(Work item):
Copy out each line of the listing below in which the string "Select" occurs.

(Data):
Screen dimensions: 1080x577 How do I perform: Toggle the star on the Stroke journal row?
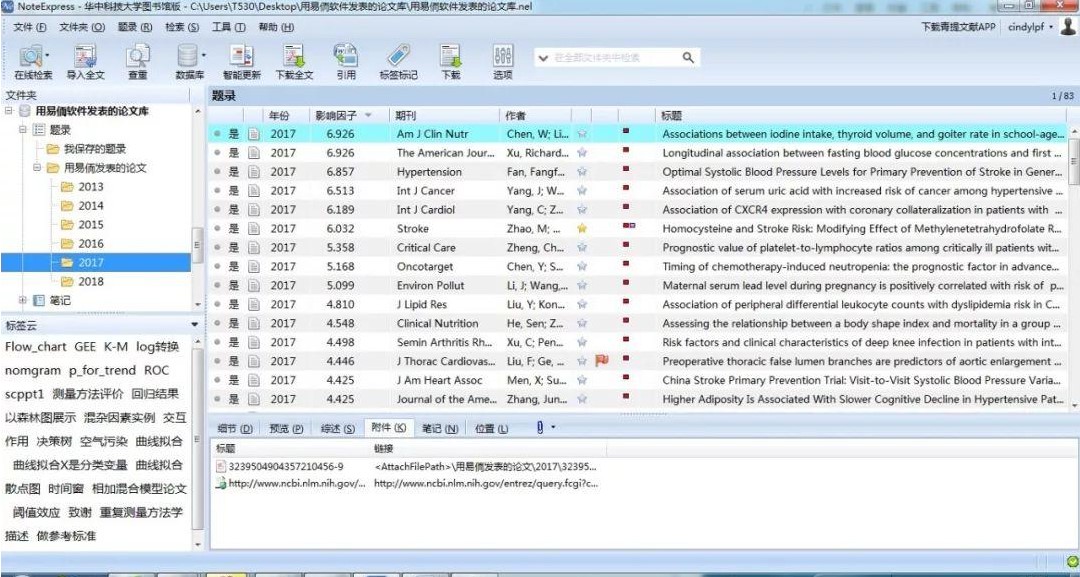pyautogui.click(x=582, y=229)
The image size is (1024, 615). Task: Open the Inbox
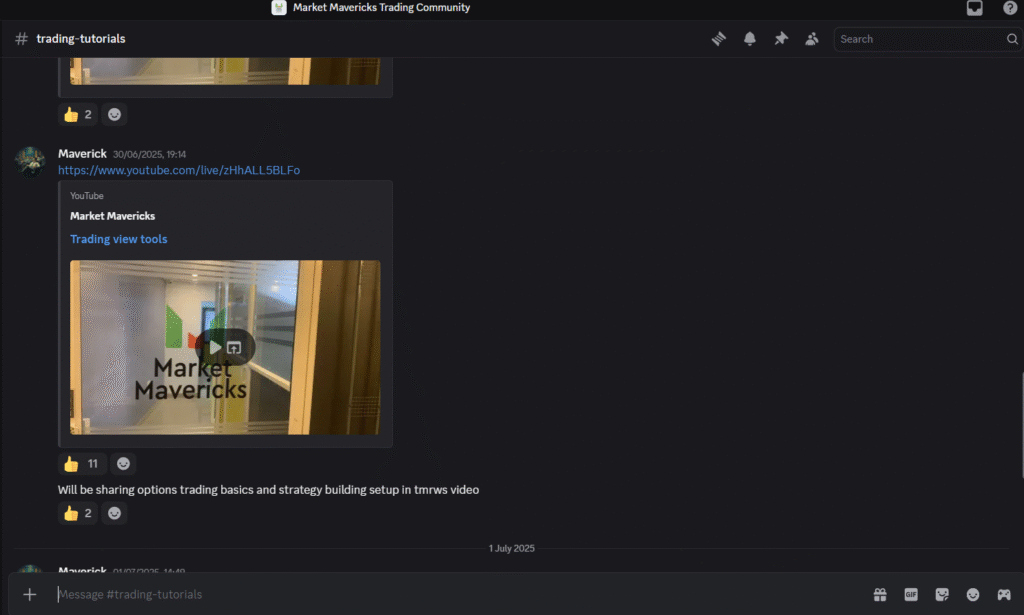[x=974, y=8]
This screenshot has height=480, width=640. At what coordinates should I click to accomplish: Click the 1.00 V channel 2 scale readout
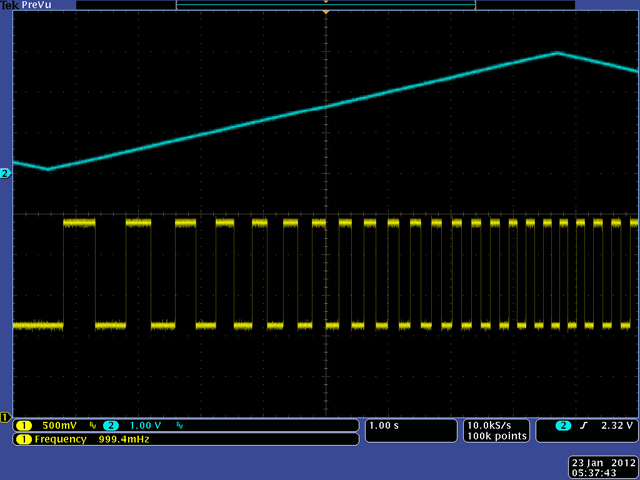(145, 426)
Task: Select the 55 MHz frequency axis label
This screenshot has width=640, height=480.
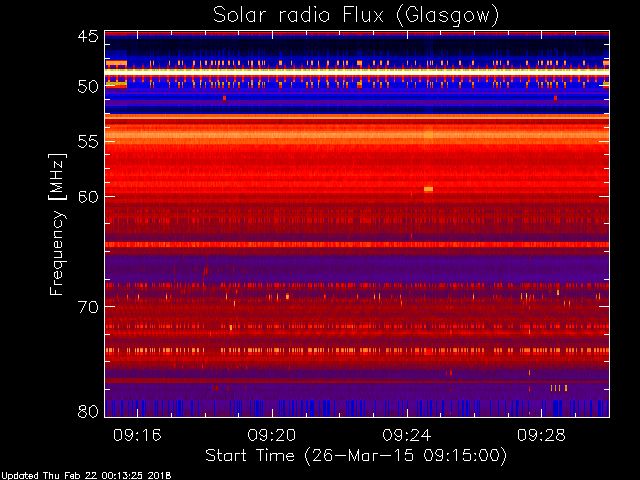Action: point(88,142)
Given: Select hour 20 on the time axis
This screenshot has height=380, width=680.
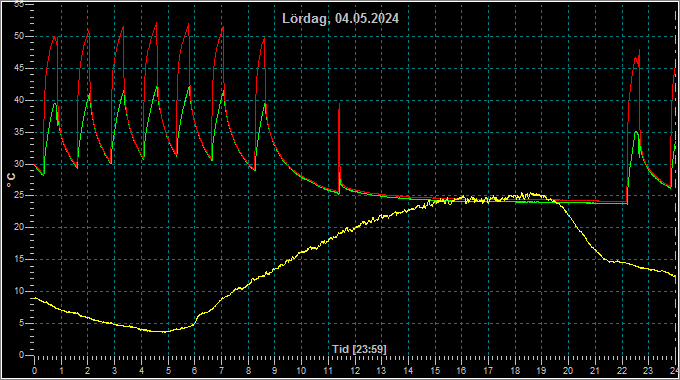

(Answer section):
Task: Select the 55 MHz frequency axis label
Given: Select hour 20 on the time axis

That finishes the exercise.